- [STATED GOAL]:
Duplicate the following listing line for line, altering nothing.

- [Rows from a dataset]:
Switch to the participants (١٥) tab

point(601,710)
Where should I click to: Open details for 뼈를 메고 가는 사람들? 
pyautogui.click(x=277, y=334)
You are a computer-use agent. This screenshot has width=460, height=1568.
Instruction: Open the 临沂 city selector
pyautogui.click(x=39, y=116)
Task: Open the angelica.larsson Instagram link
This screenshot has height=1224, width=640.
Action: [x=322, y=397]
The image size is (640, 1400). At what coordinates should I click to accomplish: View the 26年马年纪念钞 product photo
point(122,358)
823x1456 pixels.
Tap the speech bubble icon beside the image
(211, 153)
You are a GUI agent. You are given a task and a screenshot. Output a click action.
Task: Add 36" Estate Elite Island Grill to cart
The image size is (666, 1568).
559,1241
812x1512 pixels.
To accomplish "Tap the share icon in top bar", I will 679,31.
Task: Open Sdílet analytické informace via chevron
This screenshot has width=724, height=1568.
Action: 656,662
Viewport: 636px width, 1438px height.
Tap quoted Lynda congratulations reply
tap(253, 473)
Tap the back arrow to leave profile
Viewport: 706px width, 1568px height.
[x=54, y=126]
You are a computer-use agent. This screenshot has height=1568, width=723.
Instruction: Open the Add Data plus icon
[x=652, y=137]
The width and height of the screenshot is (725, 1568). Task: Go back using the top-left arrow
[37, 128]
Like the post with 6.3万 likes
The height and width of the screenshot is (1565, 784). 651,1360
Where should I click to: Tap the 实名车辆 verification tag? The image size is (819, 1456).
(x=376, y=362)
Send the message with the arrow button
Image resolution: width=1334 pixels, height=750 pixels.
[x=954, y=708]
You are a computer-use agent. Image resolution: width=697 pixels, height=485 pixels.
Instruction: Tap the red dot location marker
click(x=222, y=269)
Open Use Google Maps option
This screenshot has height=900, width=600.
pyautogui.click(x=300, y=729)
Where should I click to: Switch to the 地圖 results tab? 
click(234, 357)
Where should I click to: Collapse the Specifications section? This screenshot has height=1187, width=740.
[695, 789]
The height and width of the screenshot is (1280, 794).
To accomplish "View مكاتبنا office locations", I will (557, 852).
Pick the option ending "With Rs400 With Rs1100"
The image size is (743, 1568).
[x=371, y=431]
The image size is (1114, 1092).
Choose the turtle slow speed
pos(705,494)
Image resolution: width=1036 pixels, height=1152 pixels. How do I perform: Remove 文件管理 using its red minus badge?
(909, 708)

- [EXERCISE RESPONSE]:
Switch to the participants (١٥) tab

point(601,710)
Where should I click to: Open details for 뼈를 메고 가는 사람들? 
pyautogui.click(x=277, y=334)
You are a computer-use agent. This screenshot has width=460, height=1568.
Instruction: Open the 临沂 city selector
pyautogui.click(x=39, y=116)
Task: Open the angelica.larsson Instagram link
This screenshot has height=1224, width=640.
Action: [x=322, y=397]
The image size is (640, 1400). At what coordinates should I click to accomplish: View the 26年马年纪念钞 product photo
point(122,358)
823x1456 pixels.
Tap the speech bubble icon beside the image
(211, 153)
You are a GUI agent. You are given a task and a screenshot. Output a click action.
Task: Add 36" Estate Elite Island Grill to cart
The image size is (666, 1568).
559,1241
812x1512 pixels.
To accomplish "Tap the share icon in top bar", I will 679,31.
Task: Open Sdílet analytické informace via chevron
This screenshot has width=724, height=1568.
Action: 656,662
Viewport: 636px width, 1438px height.
Tap quoted Lynda congratulations reply
tap(253, 473)
Tap the back arrow to leave profile
Viewport: 706px width, 1568px height.
[x=54, y=126]
You are a computer-use agent. This screenshot has height=1568, width=723.
Instruction: Open the Add Data plus icon
[x=652, y=137]
The width and height of the screenshot is (725, 1568). Task: Go back using the top-left arrow
[37, 128]
Like the post with 6.3万 likes
The height and width of the screenshot is (1565, 784). 651,1360
Where should I click to: Tap the 实名车辆 verification tag? The image size is (819, 1456).
(x=376, y=362)
Send the message with the arrow button
Image resolution: width=1334 pixels, height=750 pixels.
[x=954, y=708]
You are a computer-use agent. Image resolution: width=697 pixels, height=485 pixels.
Instruction: Tap the red dot location marker
click(x=222, y=269)
Open Use Google Maps option
This screenshot has height=900, width=600.
pyautogui.click(x=300, y=729)
Where should I click to: Switch to the 地圖 results tab? 
click(234, 357)
Where should I click to: Collapse the Specifications section? This screenshot has height=1187, width=740.
[695, 789]
The height and width of the screenshot is (1280, 794).
To accomplish "View مكاتبنا office locations", I will (557, 852).
Pick the option ending "With Rs400 With Rs1100"
The image size is (743, 1568).
[x=371, y=431]
The image size is (1114, 1092).
Choose the turtle slow speed
pos(705,494)
Image resolution: width=1036 pixels, height=1152 pixels. How do I perform: Remove 文件管理 using its red minus badge?
(909, 708)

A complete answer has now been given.